Topic 9: Particle averaging¶

1. You are given a dataset (available via Brightspace) which contains a list of 2D coordinates (localization data). Each point represents a single molecule location in nanometer.
2. Your first task is to render this list of coordinates to a pixelated 2D image with proper size. You can choose one of the methods that are suggested in section “Visualization” of the paper by B. Rieger et al.. The image should show dotted rings. These rings are Nuclear Pore Complexes. Each of your cells has about 1000 of them in the Nuclear Envelope, separating the nucleus from the cell cytoplasm.
3. Once you have a single large image with hundreds of NPCs, you need to segment and crop each individual NPC from the large image.
4. Complete your template matching code in labwork 4 in order to segment as much unique NPCs as you can out of the large image.
5. Now, design a pipeline to first register all the segmented particles (NPCs) and then average them in order to get a single reconstruction.
6. This single reconstruction which we call it superparticle should have a better resolution than each individual NPC.
7. You can assume that the NPCs are only rigidly (rotation and translation) different.

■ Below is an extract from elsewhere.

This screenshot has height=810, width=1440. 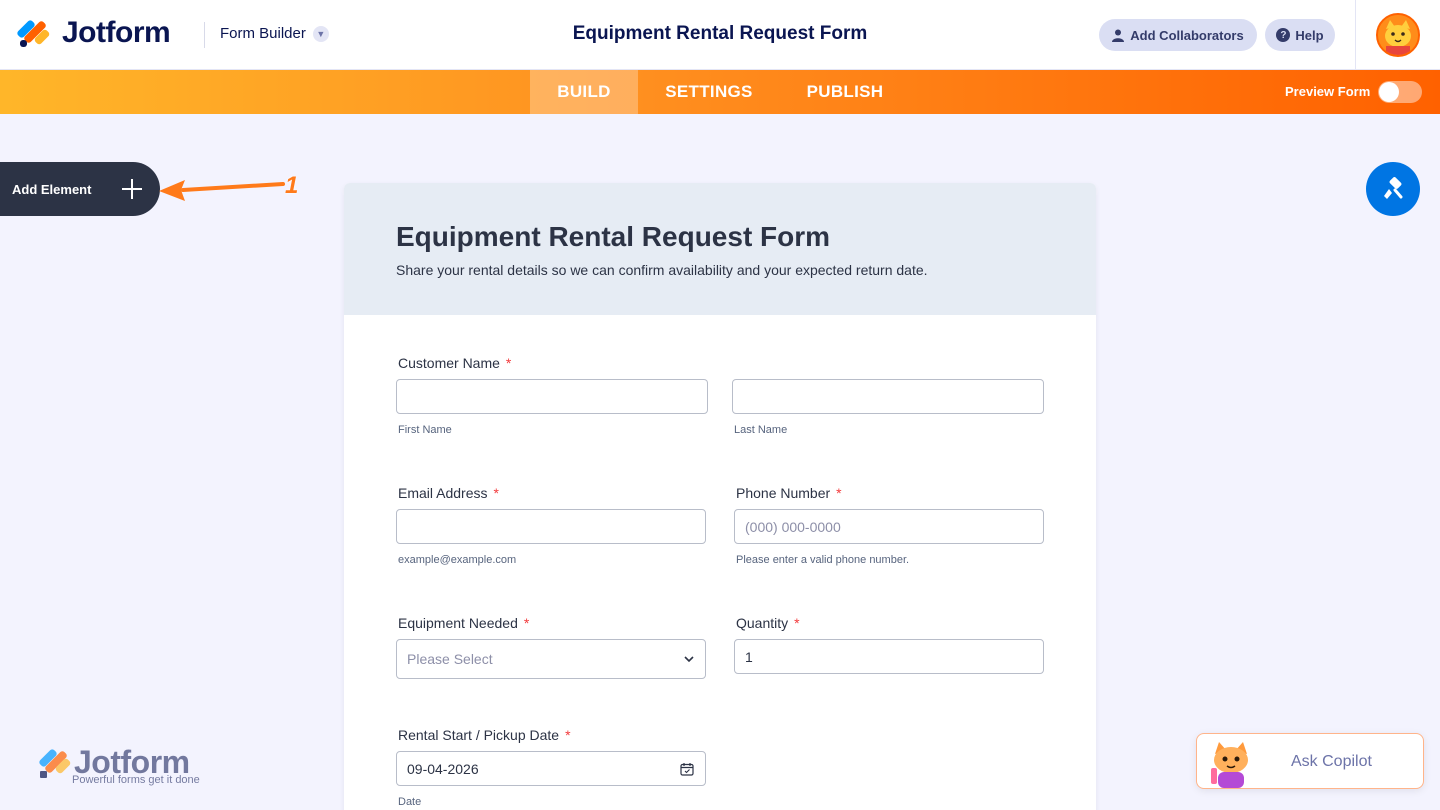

8. Use two different rigid image registration approaches, in order to perform the registration tasks. Preferably, one intensity based method and one feature based method. You don’t need to implement these methods and you are allowed to use existing code for this part. See here as an example.

   Important

   Remember that you are only allowed to use existing pairwise registration algorithm for this groupwise registration task. Think about the way you can use pairwise registration for registering multiple instances.

9. Compare and discuss the results of the two approaches with the results in Löschberger et al..

10. Use Fourier Ring Correlation (FRC) to evaluate the resolution of your final reconstruction. Briefly for FRC calculation, you need to first split your dataset into two halves with the same number of particles. Then register them separately to get two superparticles. Finally align these superparticles and use them as input arguments to the function frc() in the mentioned software package.

References

B. Rieger, R. Nieuwenhuizen and S. Stallinga, “Image Processing and Analysis for Single-Molecule Localization Microscopy: Computation for nanoscale imaging,” in IEEE Signal Processing Magazine, vol. 32, no. 1, pp. 49-57, Jan. 2015, doi: 10.1109/MSP.2014.2354094.

Löschberger A, van de Linde S, Dabauvalle MC, Rieger B, Heilemann M, Krohne G, Sauer M. Super-resolution imaging visualizes the eightfold symmetry of gp210 proteins around the nuclear pore complex and resolves the central channel with nanometer resolution. J Cell Sci. 2012 Feb 1;125(Pt 3):570-5. doi: 10.1242/jcs.098822. PMID: 22389396.